The reason: the channelopathy framework's mechanistic contributions are structurally absorbed into the GABA/glutamate framework through the interneuron bridge. Clinical practice and guidelines cite the higher-level network framework and the trial evidence -- not the genetic mechanism that originally generated the insight. The genetics are the causal generator; the pharmacology is the citation accumulator.
This is not suppression (the channelopathy framework is present and prominent in justifies). It is structural displacement through mechanistic absorption.
The complete seven-experiment spectrum
| Chain | Pearson r(j,se) | p | Regime | |---|---|---|---| | M_MED2 vaccines | +0.75 | 0.014 | Healthy (n=2) | | M_MED6 statins | +0.68 | 0.030 | Healthy (n=2) | | M_MED7 epilepsy | +0.49 | 0.086 | Multi-framework convergent | | M_MED1 antidepressants | +0.41 | ns | Mild circularity | | M_MED3 opioids | +0.14 | ns | Strong circularity | | M_MED5 Alzheimer's | +0.09P/+0.43S | ns | Hybrid lock-in | | M_MED4 schizophrenia | -0.13 | ns | Measurement-layer dominance |
Epilepsy occupies a previously unoccupied structural position on the spectrum -- above antidepressants despite having three competing frameworks rather than one.
What IRDME cannot say
- This analysis reads graph structure, not scientific content.
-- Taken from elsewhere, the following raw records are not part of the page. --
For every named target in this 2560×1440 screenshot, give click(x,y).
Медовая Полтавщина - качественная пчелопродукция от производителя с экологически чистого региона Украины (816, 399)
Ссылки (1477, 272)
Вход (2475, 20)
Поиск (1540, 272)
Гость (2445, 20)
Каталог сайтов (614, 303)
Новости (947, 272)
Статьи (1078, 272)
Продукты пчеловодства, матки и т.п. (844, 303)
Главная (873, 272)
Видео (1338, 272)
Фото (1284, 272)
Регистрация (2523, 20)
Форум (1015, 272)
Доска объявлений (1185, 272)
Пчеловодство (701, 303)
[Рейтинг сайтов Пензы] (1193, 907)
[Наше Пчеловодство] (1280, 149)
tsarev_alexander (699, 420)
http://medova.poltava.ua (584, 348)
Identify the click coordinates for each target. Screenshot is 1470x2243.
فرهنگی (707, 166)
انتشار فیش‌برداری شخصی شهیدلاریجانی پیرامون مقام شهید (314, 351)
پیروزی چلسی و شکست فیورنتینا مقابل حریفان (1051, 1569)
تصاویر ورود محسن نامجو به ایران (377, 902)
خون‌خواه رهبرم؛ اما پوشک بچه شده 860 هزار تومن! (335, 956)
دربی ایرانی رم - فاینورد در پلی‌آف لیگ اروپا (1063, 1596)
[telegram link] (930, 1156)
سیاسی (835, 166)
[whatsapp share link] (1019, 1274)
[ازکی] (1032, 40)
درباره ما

It cannot:
- Determine which antiseizure medication is most effective for any seizure type
- Evaluate whether the 50% seizure reduction threshold should be replaced by a different endpoint
- Assess whether the autoimmune epilepsy framework will eventually displace the GABA/glutamate framework in clinical practice
- Determine the correct treatment for any individual patient
What it can say: the epilepsy evidence network has a structural topology characterized by multi-framework convergence on a single institutionally entrenched endpoint, partial circularity in the dominant framework, a mechanistic bridge connecting two of the three frameworks, and a citation shadow in the framework with the strongest causal grounding. These structural features are measurable from topology and are distinct from all previous M_MED cases.
Interpretive note (added after peer discussion): The table above places epilepsy 'above antidepressants on the spectrum' by r value. This framing is empirically accurate but structurally misleading. Subsequent analysis shows that r(justifies, selects_endpoints) is a composite of three independent processes -- epistemic monopoly (EM), endpoint theory-derivation (ETD), and multi-source convergence (MSC) -- not a single circularity axis. Epilepsy's r = +0.49 comes from high MSC (three frameworks selecting the same endpoint); antidepressants' r = +0.41 comes from a different generative process (founder monopoly with moderate ETD). They are not adjacent positions on one line; they represent different structural configurations that happen to produce similar composite scores. The paper will use a three-axis model rather than the 1D spectrum table shown here.